§ WORK TO COMPLETE
Transcribe exactly, leaving out pictures, the lines from the one that holds "Screen dimensions: 1365x764" through the end of the data below, including both end lines and no others.
━━━━━━━━━━━━━━━━
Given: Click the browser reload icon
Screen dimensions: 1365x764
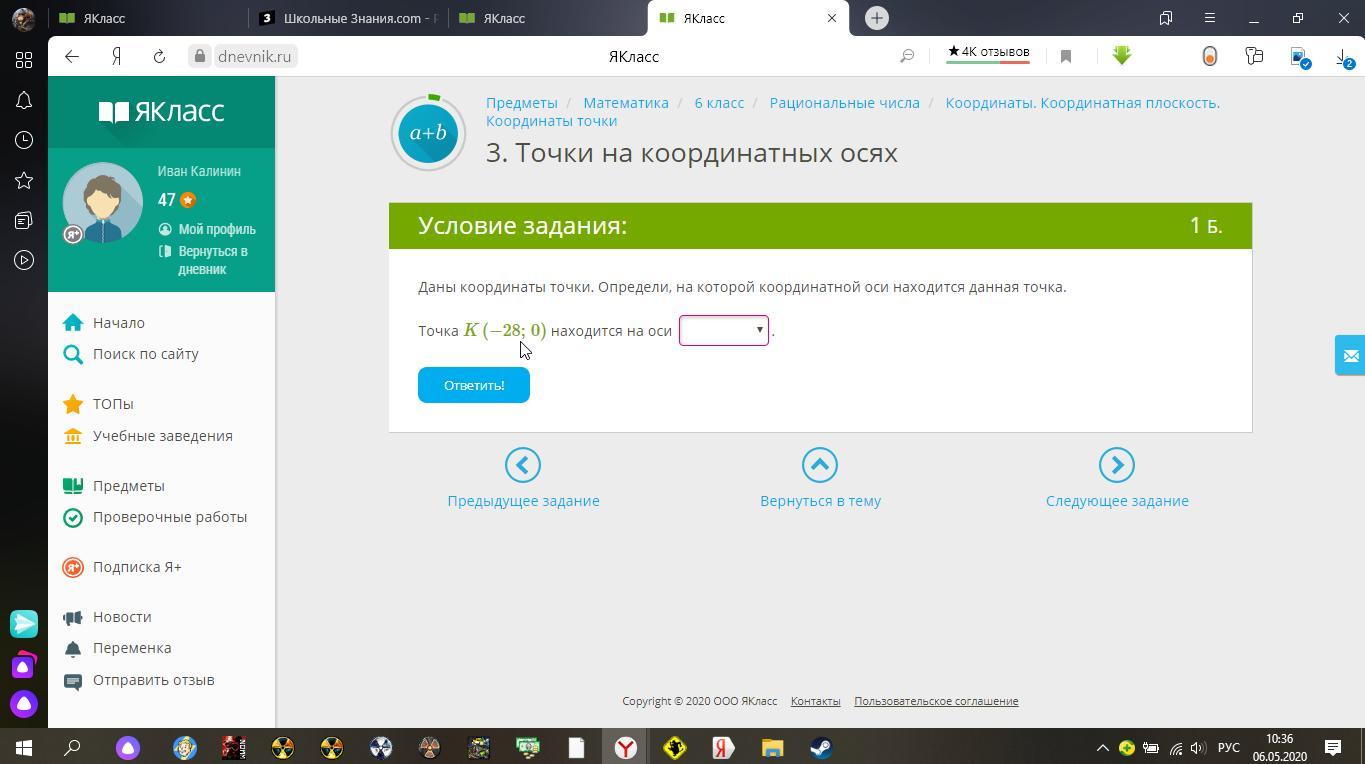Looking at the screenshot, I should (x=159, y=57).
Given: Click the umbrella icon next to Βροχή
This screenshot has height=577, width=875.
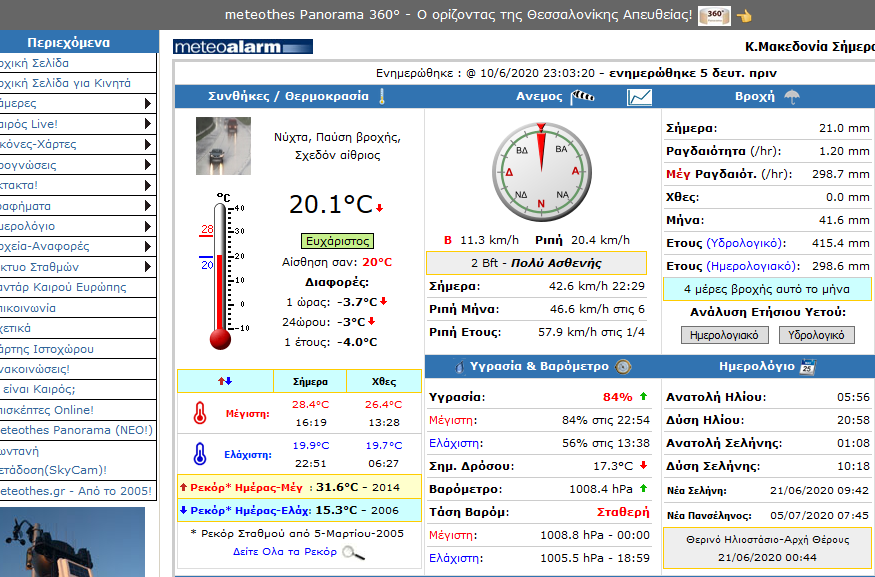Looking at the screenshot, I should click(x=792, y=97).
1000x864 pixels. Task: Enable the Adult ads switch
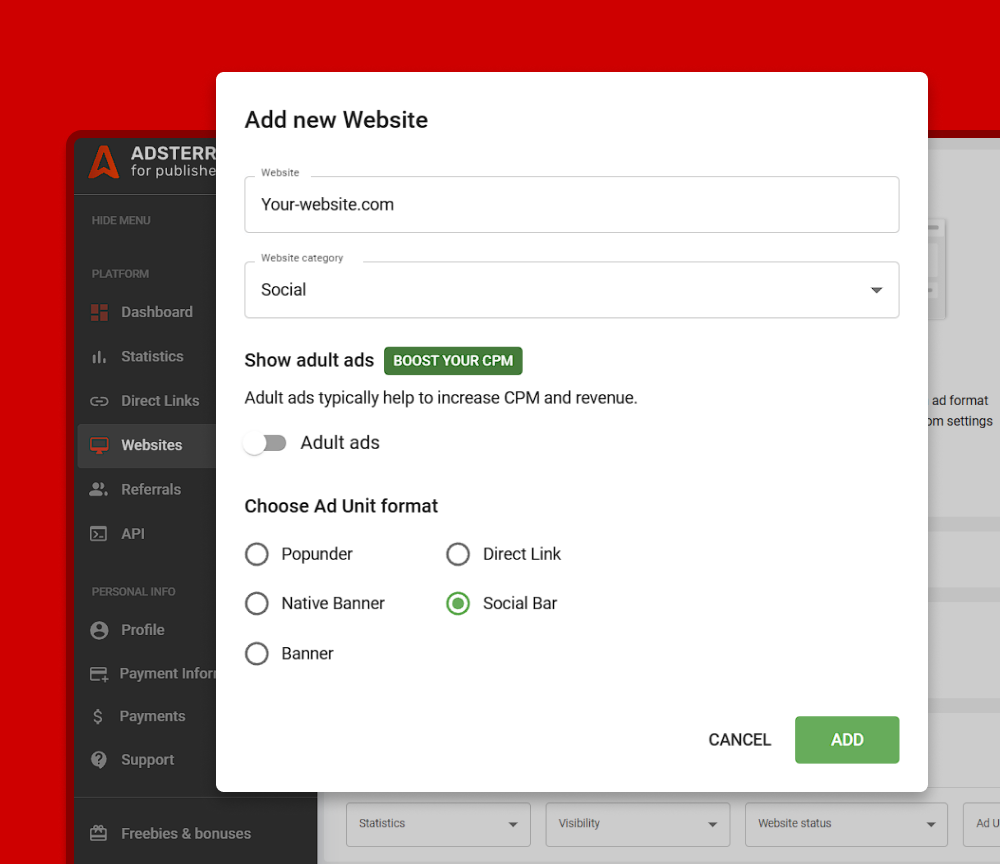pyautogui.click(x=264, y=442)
━━━━━━━━━━━━━━━━
§ RESPONSE TO THIS TASK
Screen dimensions: 1365x764
Looking at the screenshot, I should (x=159, y=57).
Given: Click the umbrella icon next to Βροχή
This screenshot has height=577, width=875.
Looking at the screenshot, I should click(x=792, y=97).
1000x864 pixels. Task: Enable the Adult ads switch
pyautogui.click(x=264, y=442)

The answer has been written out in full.